Do we know for a fact that these two photogenic nitwits knowingly participated in their parents’ fraud? It sounds like they did from the reporting: They posed for photos on rowing machines, which were then used to pass them off as aspiring crew-team members at USC.
But do we know that they knew what the photos were for?
I ask because I’m trying to gauge how much sympathy I should have — for the kids, not for mom and dad. If they knowingly participated and took seats away from more deserving students, then … not much. A little on account of the fact that they’re young, seemingly not bright, and obviously under the influence of some very status-conscious parents. But not much.
But if they didn’t know what those rowing-machine photos were for, and now suddenly they’re national laughingstocks because ma and pa chose to place them at the center of an inane criminal scheme? Why, it’d take a heart of stone not to feel for two young women who are rich and beautiful and tapped into the entertainment industry and already making money as YouTube “influencers” and known to hang out on yachts with the daughter of the chairman of the board of trustees of USC and…
You know what, forget what I said. Doesn’t much matter if they knew about the scheme or not, I’ve decided.

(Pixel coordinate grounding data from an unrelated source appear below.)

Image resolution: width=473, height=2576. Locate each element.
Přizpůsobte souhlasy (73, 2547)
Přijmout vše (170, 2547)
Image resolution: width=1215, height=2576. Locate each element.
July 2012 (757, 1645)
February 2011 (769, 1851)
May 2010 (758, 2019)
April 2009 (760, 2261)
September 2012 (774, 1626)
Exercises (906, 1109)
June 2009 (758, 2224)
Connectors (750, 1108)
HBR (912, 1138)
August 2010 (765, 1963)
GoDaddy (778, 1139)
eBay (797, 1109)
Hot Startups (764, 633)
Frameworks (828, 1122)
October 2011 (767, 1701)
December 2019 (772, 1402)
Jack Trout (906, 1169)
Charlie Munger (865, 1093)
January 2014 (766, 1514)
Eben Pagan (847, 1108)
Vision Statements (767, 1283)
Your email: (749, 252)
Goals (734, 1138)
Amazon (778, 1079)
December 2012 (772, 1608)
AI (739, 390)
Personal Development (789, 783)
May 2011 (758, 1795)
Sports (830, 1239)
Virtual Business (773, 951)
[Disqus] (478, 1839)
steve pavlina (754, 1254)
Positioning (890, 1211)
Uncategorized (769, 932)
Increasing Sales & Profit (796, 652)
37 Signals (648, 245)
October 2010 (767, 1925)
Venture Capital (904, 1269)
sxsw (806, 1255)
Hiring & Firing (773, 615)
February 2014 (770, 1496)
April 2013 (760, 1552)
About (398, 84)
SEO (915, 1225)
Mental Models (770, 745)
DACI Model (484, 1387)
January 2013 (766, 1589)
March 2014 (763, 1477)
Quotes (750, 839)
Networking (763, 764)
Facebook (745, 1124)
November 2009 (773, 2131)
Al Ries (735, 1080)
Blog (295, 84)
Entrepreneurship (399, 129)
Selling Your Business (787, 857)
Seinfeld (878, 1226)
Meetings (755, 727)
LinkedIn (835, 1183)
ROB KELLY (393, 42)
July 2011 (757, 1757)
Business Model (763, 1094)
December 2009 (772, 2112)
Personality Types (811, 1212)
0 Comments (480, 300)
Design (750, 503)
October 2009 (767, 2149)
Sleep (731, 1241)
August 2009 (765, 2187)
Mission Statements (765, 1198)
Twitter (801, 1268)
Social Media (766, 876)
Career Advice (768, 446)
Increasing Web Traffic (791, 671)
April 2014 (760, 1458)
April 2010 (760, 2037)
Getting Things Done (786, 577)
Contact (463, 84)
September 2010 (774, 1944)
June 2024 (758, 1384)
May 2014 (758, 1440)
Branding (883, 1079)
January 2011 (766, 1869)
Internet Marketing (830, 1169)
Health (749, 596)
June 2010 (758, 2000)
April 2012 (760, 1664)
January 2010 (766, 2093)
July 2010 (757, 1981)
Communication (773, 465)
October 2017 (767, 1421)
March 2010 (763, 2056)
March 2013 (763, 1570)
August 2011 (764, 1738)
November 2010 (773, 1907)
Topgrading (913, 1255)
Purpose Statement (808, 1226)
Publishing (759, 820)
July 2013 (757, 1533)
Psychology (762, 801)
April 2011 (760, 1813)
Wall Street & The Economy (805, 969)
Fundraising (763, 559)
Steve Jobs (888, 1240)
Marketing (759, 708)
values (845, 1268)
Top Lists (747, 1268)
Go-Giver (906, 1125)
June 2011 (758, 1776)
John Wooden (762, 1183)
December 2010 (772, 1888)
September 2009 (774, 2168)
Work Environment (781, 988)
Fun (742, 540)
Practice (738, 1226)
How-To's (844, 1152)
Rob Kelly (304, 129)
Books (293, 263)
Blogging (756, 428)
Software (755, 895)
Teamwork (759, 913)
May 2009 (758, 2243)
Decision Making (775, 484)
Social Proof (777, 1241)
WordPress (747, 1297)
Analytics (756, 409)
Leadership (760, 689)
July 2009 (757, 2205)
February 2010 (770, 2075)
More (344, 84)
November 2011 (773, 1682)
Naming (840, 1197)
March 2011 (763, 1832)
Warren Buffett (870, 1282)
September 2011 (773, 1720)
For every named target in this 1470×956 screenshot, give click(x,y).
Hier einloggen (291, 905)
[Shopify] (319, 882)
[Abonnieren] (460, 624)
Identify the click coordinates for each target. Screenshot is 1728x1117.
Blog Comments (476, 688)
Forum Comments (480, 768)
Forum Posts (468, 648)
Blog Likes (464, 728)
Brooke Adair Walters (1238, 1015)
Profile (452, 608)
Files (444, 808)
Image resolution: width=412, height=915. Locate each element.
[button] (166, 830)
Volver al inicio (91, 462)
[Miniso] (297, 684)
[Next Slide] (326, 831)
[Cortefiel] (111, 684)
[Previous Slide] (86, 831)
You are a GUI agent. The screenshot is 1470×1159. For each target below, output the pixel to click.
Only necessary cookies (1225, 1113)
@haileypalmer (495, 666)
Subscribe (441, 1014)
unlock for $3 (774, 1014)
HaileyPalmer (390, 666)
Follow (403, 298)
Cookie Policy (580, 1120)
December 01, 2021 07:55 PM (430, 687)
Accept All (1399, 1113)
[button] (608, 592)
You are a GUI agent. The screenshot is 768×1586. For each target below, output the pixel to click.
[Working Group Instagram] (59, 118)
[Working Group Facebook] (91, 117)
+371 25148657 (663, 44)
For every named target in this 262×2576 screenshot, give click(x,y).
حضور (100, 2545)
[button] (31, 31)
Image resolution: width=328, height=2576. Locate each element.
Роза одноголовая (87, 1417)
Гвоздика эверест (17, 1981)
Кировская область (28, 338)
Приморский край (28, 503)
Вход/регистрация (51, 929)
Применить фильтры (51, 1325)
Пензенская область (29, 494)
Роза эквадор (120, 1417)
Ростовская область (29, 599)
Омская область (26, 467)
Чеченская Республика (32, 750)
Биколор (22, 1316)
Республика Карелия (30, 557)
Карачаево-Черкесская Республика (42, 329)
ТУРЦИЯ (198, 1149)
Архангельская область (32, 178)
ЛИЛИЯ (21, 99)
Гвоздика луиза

We’re told 19-year-old Olivia and 20-year-old Isabella have made the decision to withdraw from the University. Our sources say they have the full support of their parents, Lori and Mossimo Giannulli, both of whom have been indicted in the college bribery scandal.
Our sources say the family feels certain, if the girls went back to USC, they would be “viciously bullied.” So, the decision has been made…
We’re told Olivia and Isabella never really wanted to go to USC. Our sources say they liked the concept of school principally because of partying, and had their sights set on Arizona State University. That’s why Mossimo sent an email saying he wanted to get his daughters “into a school other than ASU!”
Our sources say Olivia in particular “is a mess, despondent and feeling like it’s the end of the world.”
You don’t need “sources” to know that the girls were mainly interested in USC for its party scene. The one with the cheekbones literally said it to the camera on her YouTube channel.
They won’t be enrolling in a new school anytime soon, per TMZ, because really: Where can you go when you can’t hack it at USC? That, plus the fact that they’re now unwitting global poster children for rich kids soaking up oxygen at universities they don’t deserve to attend. Imagine trying to being taken seriously anywhere, in any context, after this.
I do have some sympathy for them for that, although I suspect the girls themselves are less bothered by losing the benefit of the doubt on their intellects than losing their Sephora and Tresemme contracts. A well-placed source shares this shocking glimpse at their inner lives with People:
“Olivia and Isabella’s personalities were always very different from their parents. They are average students. They have never been obsessed with school and didn’t seem to care that much,” the source says. “They attended school because their parents made them. Their focus was never about getting straight As. It was always clear that it was the parents that pushed them to go to school. Olivia always talks about her vlog. This is her passion. She never really understood why she needs to go to school.” (Neither of the daughters have been charged in connection with the scheme, and it is not known whether they were even aware of it.)
There’s a lesson in this. If your daughter tells you her greatest ambition in life is to post Instagram vids of her trying on make-up, listen to her. Let her chase her dream.
You might wind up in federal prison if you don’t.
In lieu of an exit question, a prediction: If Loughlin manages to dodge jail time, she and her kids will have the biggest reality show in America within like two years. And it will be the girls’ dream come true.